*** Block opens ***

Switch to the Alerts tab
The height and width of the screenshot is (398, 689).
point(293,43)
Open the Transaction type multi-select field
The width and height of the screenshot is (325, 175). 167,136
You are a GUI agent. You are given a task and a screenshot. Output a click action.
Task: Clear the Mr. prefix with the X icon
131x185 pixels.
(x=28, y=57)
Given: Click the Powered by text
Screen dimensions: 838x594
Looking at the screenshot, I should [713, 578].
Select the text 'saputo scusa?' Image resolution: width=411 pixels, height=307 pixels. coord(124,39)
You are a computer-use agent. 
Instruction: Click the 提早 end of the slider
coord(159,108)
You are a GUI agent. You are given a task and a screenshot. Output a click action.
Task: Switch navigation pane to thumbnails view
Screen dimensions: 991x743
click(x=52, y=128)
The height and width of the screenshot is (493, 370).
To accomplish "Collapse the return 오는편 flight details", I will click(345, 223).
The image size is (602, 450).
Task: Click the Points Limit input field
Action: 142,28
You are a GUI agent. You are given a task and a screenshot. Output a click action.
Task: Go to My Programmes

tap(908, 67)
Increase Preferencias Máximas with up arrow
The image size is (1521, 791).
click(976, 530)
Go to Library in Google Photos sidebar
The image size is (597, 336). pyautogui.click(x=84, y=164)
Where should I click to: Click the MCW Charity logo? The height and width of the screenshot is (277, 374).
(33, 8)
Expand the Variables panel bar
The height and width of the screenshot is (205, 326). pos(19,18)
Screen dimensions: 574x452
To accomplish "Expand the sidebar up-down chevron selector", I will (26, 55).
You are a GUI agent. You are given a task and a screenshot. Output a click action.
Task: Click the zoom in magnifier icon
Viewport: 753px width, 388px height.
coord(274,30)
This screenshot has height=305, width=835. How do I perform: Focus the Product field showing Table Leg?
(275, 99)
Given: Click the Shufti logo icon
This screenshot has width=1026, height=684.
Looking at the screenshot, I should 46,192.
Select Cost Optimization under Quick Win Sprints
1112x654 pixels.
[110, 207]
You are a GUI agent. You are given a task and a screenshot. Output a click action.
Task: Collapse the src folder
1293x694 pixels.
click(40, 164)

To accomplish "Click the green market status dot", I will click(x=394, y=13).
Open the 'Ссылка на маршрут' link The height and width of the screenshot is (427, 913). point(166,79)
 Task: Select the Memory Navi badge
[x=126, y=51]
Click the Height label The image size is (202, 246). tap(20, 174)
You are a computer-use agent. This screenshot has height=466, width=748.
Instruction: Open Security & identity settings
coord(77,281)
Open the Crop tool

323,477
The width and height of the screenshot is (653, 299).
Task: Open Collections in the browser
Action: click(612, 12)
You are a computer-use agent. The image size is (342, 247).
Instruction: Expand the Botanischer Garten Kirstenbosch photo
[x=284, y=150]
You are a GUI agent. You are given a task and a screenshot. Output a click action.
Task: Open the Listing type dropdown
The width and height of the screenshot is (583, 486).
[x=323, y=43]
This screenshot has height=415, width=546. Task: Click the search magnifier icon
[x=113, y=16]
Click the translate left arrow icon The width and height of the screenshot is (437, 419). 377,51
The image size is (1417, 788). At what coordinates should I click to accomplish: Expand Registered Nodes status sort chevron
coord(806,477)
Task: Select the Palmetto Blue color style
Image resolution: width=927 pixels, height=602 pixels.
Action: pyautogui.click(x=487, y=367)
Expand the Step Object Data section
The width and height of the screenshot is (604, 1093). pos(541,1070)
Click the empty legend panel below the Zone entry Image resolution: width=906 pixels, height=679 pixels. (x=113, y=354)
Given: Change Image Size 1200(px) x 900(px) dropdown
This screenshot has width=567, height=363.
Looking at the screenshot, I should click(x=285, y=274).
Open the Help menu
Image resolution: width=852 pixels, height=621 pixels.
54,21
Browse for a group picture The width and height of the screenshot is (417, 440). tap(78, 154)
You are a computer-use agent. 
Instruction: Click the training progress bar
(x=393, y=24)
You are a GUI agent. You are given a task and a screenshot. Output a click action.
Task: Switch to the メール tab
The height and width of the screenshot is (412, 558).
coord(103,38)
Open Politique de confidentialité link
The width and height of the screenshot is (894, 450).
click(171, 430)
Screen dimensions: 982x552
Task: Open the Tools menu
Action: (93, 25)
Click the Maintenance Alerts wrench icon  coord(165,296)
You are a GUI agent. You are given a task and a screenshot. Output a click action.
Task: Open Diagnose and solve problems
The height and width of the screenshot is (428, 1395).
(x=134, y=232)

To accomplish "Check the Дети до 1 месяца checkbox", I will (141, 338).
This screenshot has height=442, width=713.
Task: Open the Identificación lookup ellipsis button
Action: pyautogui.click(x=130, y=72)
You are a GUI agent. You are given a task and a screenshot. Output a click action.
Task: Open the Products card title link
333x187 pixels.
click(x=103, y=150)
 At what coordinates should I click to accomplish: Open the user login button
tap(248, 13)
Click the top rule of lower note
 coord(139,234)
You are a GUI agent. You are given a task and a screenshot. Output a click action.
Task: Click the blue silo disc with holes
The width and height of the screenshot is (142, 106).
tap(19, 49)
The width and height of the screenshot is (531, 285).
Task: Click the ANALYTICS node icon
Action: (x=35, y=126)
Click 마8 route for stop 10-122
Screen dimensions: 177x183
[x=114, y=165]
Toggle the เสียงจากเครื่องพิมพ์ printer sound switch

*** Block closes ***

■ Requirement ■
Without leaving anything out, repeat the data exactly.

■ Exercise response ■
Switch to the Alerts tab
The height and width of the screenshot is (398, 689).
point(293,43)
Open the Transaction type multi-select field
The width and height of the screenshot is (325, 175). 167,136
You are a GUI agent. You are given a task and a screenshot. Output a click action.
Task: Clear the Mr. prefix with the X icon
131x185 pixels.
(x=28, y=57)
Given: Click the Powered by text
Screen dimensions: 838x594
Looking at the screenshot, I should [713, 578].
Select the text 'saputo scusa?' Image resolution: width=411 pixels, height=307 pixels. coord(124,39)
You are a computer-use agent. 
Instruction: Click the 提早 end of the slider
coord(159,108)
You are a GUI agent. You are given a task and a screenshot. Output a click action.
Task: Switch navigation pane to thumbnails view
Screen dimensions: 991x743
click(x=52, y=128)
The height and width of the screenshot is (493, 370).
To accomplish "Collapse the return 오는편 flight details", I will click(345, 223).
The image size is (602, 450).
Task: Click the Points Limit input field
Action: 142,28
You are a GUI agent. You are given a task and a screenshot. Output a click action.
Task: Go to My Programmes

tap(908, 67)
Increase Preferencias Máximas with up arrow
The image size is (1521, 791).
click(976, 530)
Go to Library in Google Photos sidebar
The image size is (597, 336). pyautogui.click(x=84, y=164)
Where should I click to: Click the MCW Charity logo? The height and width of the screenshot is (277, 374).
(33, 8)
Expand the Variables panel bar
The height and width of the screenshot is (205, 326). pos(19,18)
Screen dimensions: 574x452
To accomplish "Expand the sidebar up-down chevron selector", I will (26, 55).
You are a GUI agent. You are given a task and a screenshot. Output a click action.
Task: Click the zoom in magnifier icon
Viewport: 753px width, 388px height.
coord(274,30)
This screenshot has height=305, width=835. How do I perform: Focus the Product field showing Table Leg?
(275, 99)
Given: Click the Shufti logo icon
This screenshot has width=1026, height=684.
Looking at the screenshot, I should 46,192.
Select Cost Optimization under Quick Win Sprints
1112x654 pixels.
[110, 207]
You are a GUI agent. You are given a task and a screenshot. Output a click action.
Task: Collapse the src folder
1293x694 pixels.
click(40, 164)

To accomplish "Click the green market status dot", I will click(x=394, y=13).
Open the 'Ссылка на маршрут' link The height and width of the screenshot is (427, 913). point(166,79)
 Task: Select the Memory Navi badge
[x=126, y=51]
Click the Height label The image size is (202, 246). tap(20, 174)
You are a computer-use agent. This screenshot has height=466, width=748.
Instruction: Open Security & identity settings
coord(77,281)
Open the Crop tool

323,477
The width and height of the screenshot is (653, 299).
Task: Open Collections in the browser
Action: click(612, 12)
You are a computer-use agent. The image size is (342, 247).
Instruction: Expand the Botanischer Garten Kirstenbosch photo
[x=284, y=150]
You are a GUI agent. You are given a task and a screenshot. Output a click action.
Task: Open the Listing type dropdown
The width and height of the screenshot is (583, 486).
[x=323, y=43]
This screenshot has height=415, width=546. Task: Click the search magnifier icon
[x=113, y=16]
Click the translate left arrow icon The width and height of the screenshot is (437, 419). 377,51
The image size is (1417, 788). At what coordinates should I click to accomplish: Expand Registered Nodes status sort chevron
coord(806,477)
Task: Select the Palmetto Blue color style
Image resolution: width=927 pixels, height=602 pixels.
Action: pyautogui.click(x=487, y=367)
Expand the Step Object Data section
The width and height of the screenshot is (604, 1093). pos(541,1070)
Click the empty legend panel below the Zone entry Image resolution: width=906 pixels, height=679 pixels. (x=113, y=354)
Given: Change Image Size 1200(px) x 900(px) dropdown
This screenshot has width=567, height=363.
Looking at the screenshot, I should click(x=285, y=274).
Open the Help menu
Image resolution: width=852 pixels, height=621 pixels.
54,21
Browse for a group picture The width and height of the screenshot is (417, 440). tap(78, 154)
You are a computer-use agent. 
Instruction: Click the training progress bar
(x=393, y=24)
You are a GUI agent. You are given a task and a screenshot. Output a click action.
Task: Switch to the メール tab
The height and width of the screenshot is (412, 558).
coord(103,38)
Open Politique de confidentialité link
The width and height of the screenshot is (894, 450).
click(171, 430)
Screen dimensions: 982x552
Task: Open the Tools menu
Action: (93, 25)
Click the Maintenance Alerts wrench icon  coord(165,296)
You are a GUI agent. You are given a task and a screenshot. Output a click action.
Task: Open Diagnose and solve problems
The height and width of the screenshot is (428, 1395).
(x=134, y=232)

To accomplish "Check the Дети до 1 месяца checkbox", I will (141, 338).
This screenshot has height=442, width=713.
Task: Open the Identificación lookup ellipsis button
Action: pyautogui.click(x=130, y=72)
You are a GUI agent. You are given a task and a screenshot. Output a click action.
Task: Open the Products card title link
333x187 pixels.
click(x=103, y=150)
 At what coordinates should I click to accomplish: Open the user login button
tap(248, 13)
Click the top rule of lower note
 coord(139,234)
You are a GUI agent. You are given a task and a screenshot. Output a click action.
Task: Click the blue silo disc with holes
The width and height of the screenshot is (142, 106).
tap(19, 49)
The width and height of the screenshot is (531, 285).
Task: Click the ANALYTICS node icon
Action: (x=35, y=126)
Click 마8 route for stop 10-122
Screen dimensions: 177x183
[x=114, y=165]
Toggle the เสียงจากเครื่องพิมพ์ printer sound switch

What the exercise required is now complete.